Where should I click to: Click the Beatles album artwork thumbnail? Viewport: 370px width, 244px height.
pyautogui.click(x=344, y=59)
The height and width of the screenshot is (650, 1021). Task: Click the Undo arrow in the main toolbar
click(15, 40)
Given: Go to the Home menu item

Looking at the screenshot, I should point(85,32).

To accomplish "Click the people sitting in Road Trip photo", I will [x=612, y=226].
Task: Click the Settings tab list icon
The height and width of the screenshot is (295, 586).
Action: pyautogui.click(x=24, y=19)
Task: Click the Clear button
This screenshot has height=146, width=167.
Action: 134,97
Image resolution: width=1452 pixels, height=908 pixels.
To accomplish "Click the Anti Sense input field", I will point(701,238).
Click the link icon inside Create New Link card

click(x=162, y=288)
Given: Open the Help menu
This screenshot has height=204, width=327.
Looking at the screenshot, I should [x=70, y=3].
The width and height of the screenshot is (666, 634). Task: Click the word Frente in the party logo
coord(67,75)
•••
## DIRECTIONS FOR THIS TASK
Copy the listing above line for line, keeping every word, number, and punctuation mark unchanged.

## THE RESPONSE
Where should I click to: Click the Beatles album artwork thumbnail? Viewport: 370px width, 244px height.
pyautogui.click(x=344, y=59)
The height and width of the screenshot is (650, 1021). Task: Click the Undo arrow in the main toolbar
click(15, 40)
Given: Go to the Home menu item

Looking at the screenshot, I should point(85,32).

To accomplish "Click the people sitting in Road Trip photo", I will [x=612, y=226].
Task: Click the Settings tab list icon
The height and width of the screenshot is (295, 586).
Action: pyautogui.click(x=24, y=19)
Task: Click the Clear button
This screenshot has height=146, width=167.
Action: 134,97
Image resolution: width=1452 pixels, height=908 pixels.
To accomplish "Click the Anti Sense input field", I will point(701,238).
Click the link icon inside Create New Link card

click(x=162, y=288)
Given: Open the Help menu
This screenshot has height=204, width=327.
Looking at the screenshot, I should [x=70, y=3].
The width and height of the screenshot is (666, 634). Task: Click the word Frente in the party logo
coord(67,75)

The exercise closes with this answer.